--- WORK REQUEST ---
What number of lines in the records below hold the word "Toggle"? Give that number alone.

· · ·

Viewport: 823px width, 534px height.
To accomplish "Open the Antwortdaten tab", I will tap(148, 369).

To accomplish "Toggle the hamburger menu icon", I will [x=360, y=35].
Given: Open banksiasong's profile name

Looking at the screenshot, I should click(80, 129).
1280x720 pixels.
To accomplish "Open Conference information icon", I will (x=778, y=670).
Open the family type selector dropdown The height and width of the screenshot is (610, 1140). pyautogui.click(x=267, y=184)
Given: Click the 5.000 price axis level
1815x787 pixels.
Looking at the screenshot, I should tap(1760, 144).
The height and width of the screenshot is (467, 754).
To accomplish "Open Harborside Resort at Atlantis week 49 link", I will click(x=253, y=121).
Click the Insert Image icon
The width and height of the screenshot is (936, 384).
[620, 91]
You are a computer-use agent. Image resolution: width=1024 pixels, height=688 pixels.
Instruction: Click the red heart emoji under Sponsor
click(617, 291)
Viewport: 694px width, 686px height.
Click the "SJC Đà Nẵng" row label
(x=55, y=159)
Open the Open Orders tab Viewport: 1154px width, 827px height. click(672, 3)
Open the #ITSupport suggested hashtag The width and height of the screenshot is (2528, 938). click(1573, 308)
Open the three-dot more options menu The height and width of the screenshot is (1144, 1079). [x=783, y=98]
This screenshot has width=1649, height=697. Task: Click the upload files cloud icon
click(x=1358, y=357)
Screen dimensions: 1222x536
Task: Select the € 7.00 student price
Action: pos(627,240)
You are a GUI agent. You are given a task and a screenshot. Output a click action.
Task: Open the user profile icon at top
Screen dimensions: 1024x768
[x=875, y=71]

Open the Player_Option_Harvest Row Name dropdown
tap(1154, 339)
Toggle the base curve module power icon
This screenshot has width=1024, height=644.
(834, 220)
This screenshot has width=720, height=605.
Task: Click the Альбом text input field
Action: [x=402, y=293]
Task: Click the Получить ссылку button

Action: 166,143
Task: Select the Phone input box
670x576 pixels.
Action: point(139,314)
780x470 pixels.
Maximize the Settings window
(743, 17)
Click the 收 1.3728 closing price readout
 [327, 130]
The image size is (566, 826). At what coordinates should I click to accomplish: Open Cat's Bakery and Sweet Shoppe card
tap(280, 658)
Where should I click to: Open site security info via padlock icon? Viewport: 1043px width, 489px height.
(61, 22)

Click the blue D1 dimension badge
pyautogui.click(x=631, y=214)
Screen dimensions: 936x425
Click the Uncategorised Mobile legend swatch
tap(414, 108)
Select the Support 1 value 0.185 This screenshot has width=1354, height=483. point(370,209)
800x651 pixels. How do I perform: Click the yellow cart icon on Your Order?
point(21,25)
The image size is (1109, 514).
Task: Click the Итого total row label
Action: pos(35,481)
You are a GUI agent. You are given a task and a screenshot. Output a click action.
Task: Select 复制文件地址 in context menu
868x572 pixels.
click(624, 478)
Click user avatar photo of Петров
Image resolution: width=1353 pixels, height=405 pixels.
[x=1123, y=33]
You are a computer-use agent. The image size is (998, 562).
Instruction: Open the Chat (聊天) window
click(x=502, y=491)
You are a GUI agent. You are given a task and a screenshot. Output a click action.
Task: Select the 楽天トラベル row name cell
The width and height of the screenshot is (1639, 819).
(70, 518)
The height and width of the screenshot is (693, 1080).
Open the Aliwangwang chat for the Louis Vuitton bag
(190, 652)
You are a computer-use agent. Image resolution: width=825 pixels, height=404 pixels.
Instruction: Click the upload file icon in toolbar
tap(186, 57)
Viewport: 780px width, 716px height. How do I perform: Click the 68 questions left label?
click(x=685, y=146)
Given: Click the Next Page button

· · ·

--- EXERCISE RESULT ---
2